State Flag of North CarolinaKeep in mind that North Carolina still has a fairly short six year statute of repose for improvements to real property.  So, if your house fire was due to defective original wiring in the garage and not the defective vehicle, you would have only a six year repose period that applies to your claim.  Like the example with the car, you might need to bring suit before the running of the limitation period if the six year repose period for the structure will run before the three year limitation period to bring suit expires."

Avoiding Service On Foreign Manufacturers

Subrogation cases often involve the pursuit of manufacturers in foreign countries.  Generally, service of process on those foreign manufacturers must be made pursuant to the requirements of the Hague Convention.  These requirements are time-consuming and costly, however, according to a recent California Appellate Court decision they may not always be necessary.

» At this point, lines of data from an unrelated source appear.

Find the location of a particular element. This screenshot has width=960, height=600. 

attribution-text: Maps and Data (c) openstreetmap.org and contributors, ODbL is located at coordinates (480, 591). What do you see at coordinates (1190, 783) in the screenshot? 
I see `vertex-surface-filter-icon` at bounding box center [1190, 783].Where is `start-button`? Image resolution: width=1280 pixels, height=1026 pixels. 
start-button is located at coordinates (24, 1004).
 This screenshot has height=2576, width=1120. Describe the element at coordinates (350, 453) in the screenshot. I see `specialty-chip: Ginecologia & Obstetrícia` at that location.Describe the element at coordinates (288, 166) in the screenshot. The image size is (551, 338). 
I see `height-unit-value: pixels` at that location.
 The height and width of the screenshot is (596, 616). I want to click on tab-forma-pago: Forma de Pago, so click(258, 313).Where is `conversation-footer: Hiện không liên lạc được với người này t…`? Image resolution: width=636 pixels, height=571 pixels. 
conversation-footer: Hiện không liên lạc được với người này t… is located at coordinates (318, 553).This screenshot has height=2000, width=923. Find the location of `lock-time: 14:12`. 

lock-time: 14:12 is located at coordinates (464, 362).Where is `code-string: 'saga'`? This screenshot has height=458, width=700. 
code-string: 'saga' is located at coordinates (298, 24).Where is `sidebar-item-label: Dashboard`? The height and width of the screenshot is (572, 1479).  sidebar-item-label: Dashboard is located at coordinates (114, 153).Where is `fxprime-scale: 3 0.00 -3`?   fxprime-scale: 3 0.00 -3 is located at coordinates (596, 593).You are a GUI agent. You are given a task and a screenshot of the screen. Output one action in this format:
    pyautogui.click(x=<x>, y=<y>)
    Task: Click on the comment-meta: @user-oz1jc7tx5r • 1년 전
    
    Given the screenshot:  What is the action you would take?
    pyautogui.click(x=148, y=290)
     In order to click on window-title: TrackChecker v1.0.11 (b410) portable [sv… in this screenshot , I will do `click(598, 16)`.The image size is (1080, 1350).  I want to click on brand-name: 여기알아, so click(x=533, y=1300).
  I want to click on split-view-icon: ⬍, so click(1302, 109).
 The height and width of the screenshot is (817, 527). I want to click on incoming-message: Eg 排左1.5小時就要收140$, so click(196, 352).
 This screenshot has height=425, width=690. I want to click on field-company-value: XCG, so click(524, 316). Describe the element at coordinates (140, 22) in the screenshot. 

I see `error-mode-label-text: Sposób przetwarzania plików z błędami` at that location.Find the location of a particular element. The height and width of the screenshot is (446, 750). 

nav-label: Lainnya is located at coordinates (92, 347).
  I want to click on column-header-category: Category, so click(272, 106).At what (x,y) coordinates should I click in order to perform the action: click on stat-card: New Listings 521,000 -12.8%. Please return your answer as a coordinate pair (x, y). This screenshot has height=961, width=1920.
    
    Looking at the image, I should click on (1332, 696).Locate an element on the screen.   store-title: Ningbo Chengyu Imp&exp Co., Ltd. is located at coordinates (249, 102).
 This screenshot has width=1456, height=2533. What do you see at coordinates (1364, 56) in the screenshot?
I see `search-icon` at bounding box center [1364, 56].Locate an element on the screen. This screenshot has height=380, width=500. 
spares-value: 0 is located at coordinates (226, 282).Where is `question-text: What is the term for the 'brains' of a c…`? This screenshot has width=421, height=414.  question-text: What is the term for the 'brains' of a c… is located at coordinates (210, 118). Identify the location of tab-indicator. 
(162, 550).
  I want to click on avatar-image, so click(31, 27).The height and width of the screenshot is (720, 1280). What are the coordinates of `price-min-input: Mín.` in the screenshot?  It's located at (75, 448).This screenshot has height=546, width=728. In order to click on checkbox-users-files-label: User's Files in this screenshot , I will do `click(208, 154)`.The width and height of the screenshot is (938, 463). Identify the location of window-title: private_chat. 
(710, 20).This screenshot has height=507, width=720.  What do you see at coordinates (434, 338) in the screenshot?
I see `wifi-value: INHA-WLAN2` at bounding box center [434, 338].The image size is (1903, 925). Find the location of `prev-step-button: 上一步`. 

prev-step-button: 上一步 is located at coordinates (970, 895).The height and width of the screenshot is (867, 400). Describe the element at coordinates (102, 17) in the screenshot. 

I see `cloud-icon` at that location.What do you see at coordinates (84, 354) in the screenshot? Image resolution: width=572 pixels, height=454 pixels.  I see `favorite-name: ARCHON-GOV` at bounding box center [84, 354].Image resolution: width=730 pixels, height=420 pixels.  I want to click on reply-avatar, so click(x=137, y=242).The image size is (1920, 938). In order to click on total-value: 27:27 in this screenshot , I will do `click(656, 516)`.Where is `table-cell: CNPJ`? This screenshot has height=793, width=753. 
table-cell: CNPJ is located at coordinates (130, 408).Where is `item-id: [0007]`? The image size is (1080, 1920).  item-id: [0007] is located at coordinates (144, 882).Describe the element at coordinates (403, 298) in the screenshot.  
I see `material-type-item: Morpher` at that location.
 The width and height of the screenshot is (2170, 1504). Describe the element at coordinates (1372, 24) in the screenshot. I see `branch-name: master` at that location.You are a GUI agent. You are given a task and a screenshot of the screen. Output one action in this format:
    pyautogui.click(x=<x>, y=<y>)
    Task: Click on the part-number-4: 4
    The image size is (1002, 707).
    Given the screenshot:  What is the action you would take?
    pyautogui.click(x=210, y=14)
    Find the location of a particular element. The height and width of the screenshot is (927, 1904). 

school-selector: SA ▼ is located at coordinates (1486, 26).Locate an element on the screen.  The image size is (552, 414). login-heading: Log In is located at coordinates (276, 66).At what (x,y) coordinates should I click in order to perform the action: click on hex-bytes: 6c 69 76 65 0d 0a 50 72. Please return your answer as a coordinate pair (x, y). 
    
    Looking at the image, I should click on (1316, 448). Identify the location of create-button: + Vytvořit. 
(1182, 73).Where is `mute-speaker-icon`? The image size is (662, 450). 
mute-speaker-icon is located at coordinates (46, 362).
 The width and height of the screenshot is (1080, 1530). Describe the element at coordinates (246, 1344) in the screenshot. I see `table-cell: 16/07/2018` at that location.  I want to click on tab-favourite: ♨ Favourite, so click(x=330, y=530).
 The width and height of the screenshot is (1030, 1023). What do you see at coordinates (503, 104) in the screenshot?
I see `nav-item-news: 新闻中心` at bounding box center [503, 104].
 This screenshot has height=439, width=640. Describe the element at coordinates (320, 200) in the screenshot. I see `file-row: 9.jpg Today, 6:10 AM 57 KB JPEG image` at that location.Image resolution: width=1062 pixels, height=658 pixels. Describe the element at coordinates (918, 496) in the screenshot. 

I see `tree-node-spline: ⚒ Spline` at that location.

In Yamaha Motor Co., Ltd. v. Sup. Ct., the California Court of Appeal recently held that under certain circumstances a party may serve a foreign corporation by serving the corporation's American subsidiary.  The court considered factors including whether (1) there is ample regular contact between the local representative and the foreign defendant, (2) the likelihood that the local representative will notify the foreign defendant of the service, and (3) the overall relationship between the two companies.

The court concluded service on Yamaha-Japan was effectuated via service on Yamaha-American as this domestic entity was the “general manager in this state” and was the American face of the Japanese company.  Yamaha-America had (1) an exclusive arrangement to sell the foreign manufacturer's products, (2) provided warranty service and English owner manuals, (3) performed testing and marketing, and (4) received complaints about the manufacturer's products.  As a result, the court concluded that service of Yamaha-American was effective service for Yamaha-Japan under California law.  

Cases involving service of process on foreign manufacturers should be evaluated on a case-by-case basis to determine whether service on its American subsidiary will suffice.  If so, it will save time and money in the pursuit of your subrogation recovery.